January 6th, 2008 § 0 comments

Tim Bray began his predictions for 2008 saying that this is the decisive year for RIA applications: either they become mainstream or they will be relegated to the dust bin of history. Given the news about Microsoft planning to overhaul its entire site to show their RIA platform, Tim Bray is probably right in saying this will be a important year for RIA technologies.

Bray makes an interesting point when he says that he tends to associated “richness” not with interface–which, he also says, is something only developers care about–but with the interactive capabilities of applications, regardless of the technology they use. I agree, but I also think that Silverlight and Flex (and similar technologies) may have a useful role in a different place, providing different levels of interface in a very specific class of applications: internal sites.

Obviously, Microsoft and Adobe are setting their sights much higher than that. The former with its pathological need to control the industry; the latter, with its duplicity about open sourcing its products. I’m not worried. Public facing applications have different interaction and accessibility needs, and no developer is going to use technologies that will actively harm their applications on those two areas. One of the main problems plaguing alternative interfaces is that they are always trying to catch up with what users have grown used to and they can never succeed. Between dealing with the cognitive dissonance they force users to experience and dealing with multiple hosting system, they don’t have the leverage to compete with the advances being made in JavaScript integration.
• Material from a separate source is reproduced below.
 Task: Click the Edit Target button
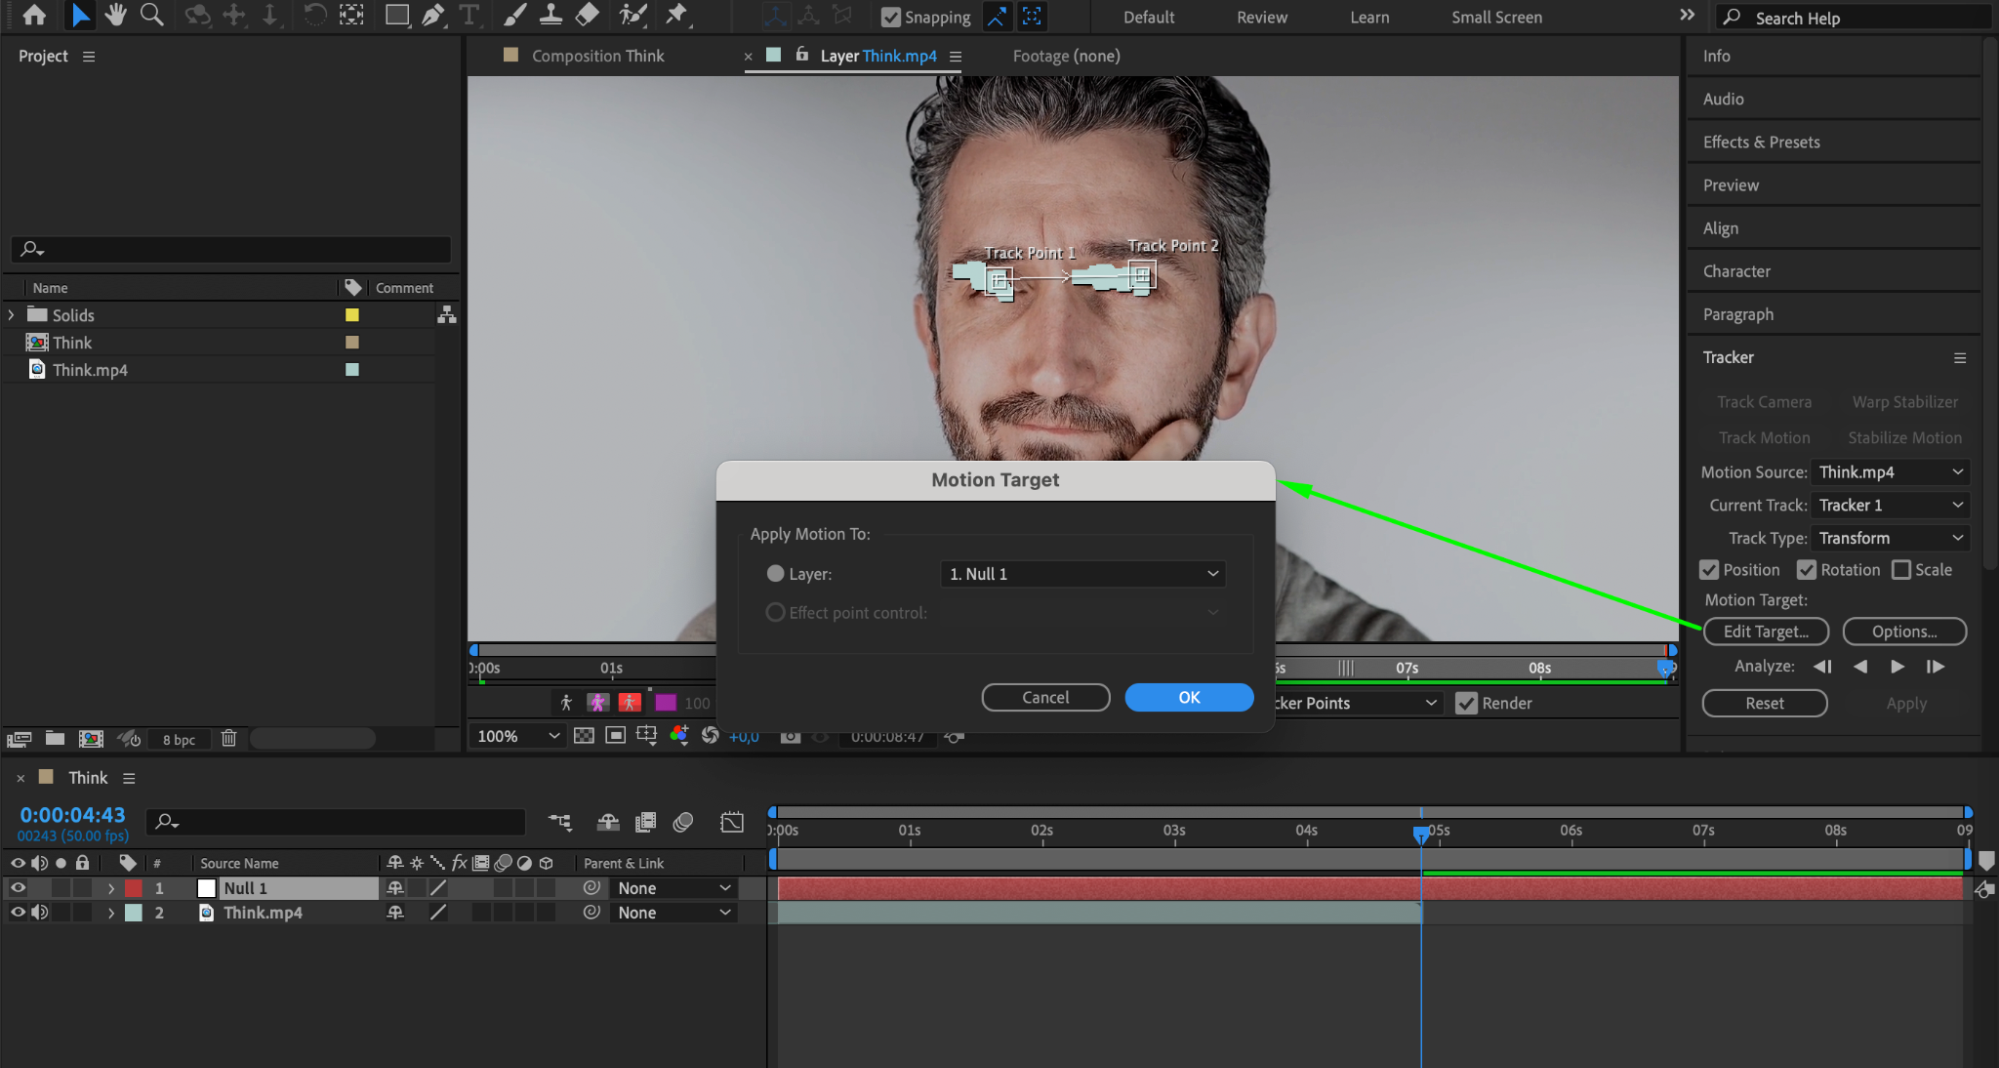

Another interesting point Tim Bray makes is that most applications are Web-enabled to some extent–even if users don’t realize it. Add that to the growing research in offline/online integration and we are dealing with an entirely different playing field.

Contrary to Bray, I will risk a definitive prediction: RIA, with regards to Flex and Silverlight, will indeed be recognized as a secondary option this year, and no big applications–Microsoft site notwithstanding–will be launched using either technology. Conversely, we will see people using Silverlight or Flex in internal applications.

The rest of the year, however, will belong to Ajax.